There is another group as well. Those are the folks that know how to harness the evil thoughts and use them, for better or worse. They can transition between worlds and use them to their benefit and still keep grasp on their own mind. They know the rules, the lines they can cross, and can, more often than not, make it back. Some can control when they delve into those other words, go todash if you will, but most cannot. They’ll find themselves switching between them, almost subconsciously. I am one of the latter. I can harness the power when it comes but cannot control when I come or go. At least consciously. My mind forces me either way and, if I get into trouble, it forces me back. It’s like being on a rollercoaster wearing a blindfold. You feel it happen, but you can’t see when. Or when you wake up from a dream and don’t realize it was, in fact, a dream. Your mind turns it into a story, relating as much as it can to your right here and right now. Those who cannot go todash are unable to believe that those little trips were anything but dreams. They are disturbed by those trips so much that their minds cannot wrap themselves around the idea that it was actually happening and forces the belief that they were imagined. Even when it’s so real, they’ll call it a “waking dream.”

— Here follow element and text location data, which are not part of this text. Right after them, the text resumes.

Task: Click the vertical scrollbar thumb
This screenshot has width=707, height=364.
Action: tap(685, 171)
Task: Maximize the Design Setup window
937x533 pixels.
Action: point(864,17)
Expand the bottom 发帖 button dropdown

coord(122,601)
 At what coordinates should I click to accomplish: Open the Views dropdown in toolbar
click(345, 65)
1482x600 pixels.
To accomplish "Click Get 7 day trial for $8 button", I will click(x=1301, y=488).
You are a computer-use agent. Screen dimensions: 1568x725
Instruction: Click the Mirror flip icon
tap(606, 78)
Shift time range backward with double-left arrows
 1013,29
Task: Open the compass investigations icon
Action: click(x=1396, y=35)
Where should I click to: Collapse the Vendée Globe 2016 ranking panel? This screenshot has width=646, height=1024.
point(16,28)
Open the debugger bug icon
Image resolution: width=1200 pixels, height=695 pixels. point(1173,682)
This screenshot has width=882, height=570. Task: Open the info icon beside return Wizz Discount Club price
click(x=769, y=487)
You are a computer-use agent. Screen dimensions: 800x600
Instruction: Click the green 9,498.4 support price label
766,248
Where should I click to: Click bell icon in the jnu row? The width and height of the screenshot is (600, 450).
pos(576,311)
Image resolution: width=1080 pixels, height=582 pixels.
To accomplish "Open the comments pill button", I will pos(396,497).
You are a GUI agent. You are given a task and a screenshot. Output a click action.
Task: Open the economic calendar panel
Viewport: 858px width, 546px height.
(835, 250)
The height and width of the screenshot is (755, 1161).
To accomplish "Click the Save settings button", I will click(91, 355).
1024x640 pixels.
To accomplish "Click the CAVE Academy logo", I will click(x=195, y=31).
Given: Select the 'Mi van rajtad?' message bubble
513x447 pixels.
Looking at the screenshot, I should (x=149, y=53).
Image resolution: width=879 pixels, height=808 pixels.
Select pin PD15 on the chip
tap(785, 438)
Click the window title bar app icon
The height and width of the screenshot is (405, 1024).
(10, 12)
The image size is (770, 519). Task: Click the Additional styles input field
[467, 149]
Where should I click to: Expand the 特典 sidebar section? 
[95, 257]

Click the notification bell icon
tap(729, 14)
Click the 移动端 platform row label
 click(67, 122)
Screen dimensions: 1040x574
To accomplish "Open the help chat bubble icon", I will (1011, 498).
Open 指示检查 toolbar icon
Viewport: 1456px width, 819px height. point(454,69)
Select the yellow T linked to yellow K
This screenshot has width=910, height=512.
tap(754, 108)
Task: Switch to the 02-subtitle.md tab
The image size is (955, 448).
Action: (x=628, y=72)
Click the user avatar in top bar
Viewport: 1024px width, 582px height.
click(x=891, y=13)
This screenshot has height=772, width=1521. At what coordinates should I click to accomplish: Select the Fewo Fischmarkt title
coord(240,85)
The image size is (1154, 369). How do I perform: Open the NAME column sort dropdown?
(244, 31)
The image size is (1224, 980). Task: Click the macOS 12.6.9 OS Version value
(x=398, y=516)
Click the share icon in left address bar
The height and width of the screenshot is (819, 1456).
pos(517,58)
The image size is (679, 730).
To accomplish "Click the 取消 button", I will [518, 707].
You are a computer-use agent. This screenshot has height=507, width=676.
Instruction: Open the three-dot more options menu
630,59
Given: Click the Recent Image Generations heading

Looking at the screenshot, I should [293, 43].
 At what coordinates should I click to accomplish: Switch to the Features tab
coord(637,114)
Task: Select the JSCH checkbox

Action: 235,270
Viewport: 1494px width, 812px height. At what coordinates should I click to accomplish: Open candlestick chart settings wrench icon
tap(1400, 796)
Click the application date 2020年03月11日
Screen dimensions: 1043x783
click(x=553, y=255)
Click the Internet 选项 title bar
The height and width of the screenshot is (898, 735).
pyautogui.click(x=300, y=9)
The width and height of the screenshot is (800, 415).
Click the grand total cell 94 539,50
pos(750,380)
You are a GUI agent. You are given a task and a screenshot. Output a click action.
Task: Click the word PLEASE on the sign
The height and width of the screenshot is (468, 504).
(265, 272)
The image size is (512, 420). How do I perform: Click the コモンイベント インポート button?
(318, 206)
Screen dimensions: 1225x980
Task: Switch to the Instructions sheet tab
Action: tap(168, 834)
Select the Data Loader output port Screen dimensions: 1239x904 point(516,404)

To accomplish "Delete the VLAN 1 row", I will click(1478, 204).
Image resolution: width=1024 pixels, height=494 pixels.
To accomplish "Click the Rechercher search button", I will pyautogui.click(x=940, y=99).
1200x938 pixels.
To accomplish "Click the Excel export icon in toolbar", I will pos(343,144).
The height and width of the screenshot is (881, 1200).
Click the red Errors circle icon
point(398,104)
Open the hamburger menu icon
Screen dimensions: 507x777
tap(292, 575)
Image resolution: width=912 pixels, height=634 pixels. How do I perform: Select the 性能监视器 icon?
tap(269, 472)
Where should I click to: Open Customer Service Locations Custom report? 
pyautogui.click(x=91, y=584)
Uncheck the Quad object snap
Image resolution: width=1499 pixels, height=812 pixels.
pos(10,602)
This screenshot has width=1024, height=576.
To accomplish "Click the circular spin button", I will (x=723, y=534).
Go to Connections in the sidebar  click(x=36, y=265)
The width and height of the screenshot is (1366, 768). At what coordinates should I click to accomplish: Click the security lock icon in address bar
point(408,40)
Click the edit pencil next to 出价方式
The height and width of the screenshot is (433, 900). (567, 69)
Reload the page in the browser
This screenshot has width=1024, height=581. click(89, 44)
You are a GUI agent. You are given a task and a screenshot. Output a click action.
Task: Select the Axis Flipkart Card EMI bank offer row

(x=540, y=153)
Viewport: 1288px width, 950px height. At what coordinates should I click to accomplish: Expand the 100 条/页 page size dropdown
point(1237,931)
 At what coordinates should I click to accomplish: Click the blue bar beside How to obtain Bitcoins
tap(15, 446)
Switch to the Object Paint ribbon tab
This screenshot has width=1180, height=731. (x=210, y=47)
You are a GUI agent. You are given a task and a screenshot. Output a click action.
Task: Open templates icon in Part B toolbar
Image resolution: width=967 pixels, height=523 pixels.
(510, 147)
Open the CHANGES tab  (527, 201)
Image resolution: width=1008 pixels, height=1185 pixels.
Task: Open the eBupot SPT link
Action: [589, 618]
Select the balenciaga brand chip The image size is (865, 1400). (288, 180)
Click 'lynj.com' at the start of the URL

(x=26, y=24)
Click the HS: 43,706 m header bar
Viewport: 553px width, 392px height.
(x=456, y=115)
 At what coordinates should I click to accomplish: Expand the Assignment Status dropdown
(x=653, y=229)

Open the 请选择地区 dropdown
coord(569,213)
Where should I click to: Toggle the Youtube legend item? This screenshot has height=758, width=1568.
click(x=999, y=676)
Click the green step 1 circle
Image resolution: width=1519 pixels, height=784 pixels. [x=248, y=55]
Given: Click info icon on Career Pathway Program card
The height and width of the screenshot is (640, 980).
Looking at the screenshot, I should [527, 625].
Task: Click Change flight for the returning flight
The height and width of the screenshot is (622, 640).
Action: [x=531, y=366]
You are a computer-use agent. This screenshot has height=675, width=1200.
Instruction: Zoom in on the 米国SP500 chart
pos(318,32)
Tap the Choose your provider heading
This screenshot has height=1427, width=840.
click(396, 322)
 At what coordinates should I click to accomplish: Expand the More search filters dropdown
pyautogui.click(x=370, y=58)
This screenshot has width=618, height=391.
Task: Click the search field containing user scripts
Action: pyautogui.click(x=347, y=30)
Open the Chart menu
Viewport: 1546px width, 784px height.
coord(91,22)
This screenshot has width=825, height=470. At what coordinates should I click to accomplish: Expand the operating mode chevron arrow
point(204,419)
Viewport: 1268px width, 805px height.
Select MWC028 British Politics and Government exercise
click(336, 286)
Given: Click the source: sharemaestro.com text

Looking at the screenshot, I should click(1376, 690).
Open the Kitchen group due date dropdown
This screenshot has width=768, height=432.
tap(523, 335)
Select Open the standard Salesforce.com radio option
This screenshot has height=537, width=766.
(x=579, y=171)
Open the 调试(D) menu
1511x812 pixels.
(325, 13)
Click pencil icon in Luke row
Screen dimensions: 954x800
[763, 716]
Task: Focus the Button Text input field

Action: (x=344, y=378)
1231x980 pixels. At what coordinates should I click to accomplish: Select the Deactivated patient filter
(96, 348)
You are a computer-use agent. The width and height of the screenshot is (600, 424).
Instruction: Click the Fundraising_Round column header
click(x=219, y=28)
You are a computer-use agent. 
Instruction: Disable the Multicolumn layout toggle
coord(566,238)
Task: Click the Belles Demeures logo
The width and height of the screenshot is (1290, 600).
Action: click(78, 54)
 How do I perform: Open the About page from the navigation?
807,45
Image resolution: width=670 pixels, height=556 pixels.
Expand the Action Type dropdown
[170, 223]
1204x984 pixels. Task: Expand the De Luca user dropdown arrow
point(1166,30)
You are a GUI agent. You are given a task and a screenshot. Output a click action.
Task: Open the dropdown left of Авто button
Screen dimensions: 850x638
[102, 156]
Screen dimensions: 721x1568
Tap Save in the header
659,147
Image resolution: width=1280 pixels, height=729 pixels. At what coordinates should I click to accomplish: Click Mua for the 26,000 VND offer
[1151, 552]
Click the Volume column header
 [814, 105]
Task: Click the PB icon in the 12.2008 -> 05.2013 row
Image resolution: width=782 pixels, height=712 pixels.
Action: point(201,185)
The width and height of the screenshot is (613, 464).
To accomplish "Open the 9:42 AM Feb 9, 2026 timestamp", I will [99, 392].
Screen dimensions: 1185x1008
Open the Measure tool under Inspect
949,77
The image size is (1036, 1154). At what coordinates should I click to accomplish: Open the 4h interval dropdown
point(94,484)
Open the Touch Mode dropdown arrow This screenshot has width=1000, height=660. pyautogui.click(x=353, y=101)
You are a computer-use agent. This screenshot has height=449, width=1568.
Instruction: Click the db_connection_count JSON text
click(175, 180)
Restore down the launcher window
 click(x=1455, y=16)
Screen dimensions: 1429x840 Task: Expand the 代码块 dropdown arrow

One must be very comfortable with their mental state to believe and embrace these trips because the mind has trouble hanging on. Imagination and acceptance are the keys to success, but one must be very careful as to how much of each one has. Too much imagination can lead to going over the edge and not enough can leave you out, no matter how badly you try to accept it.

Oh Christ, I’m supposed to be in an AA meeting right now!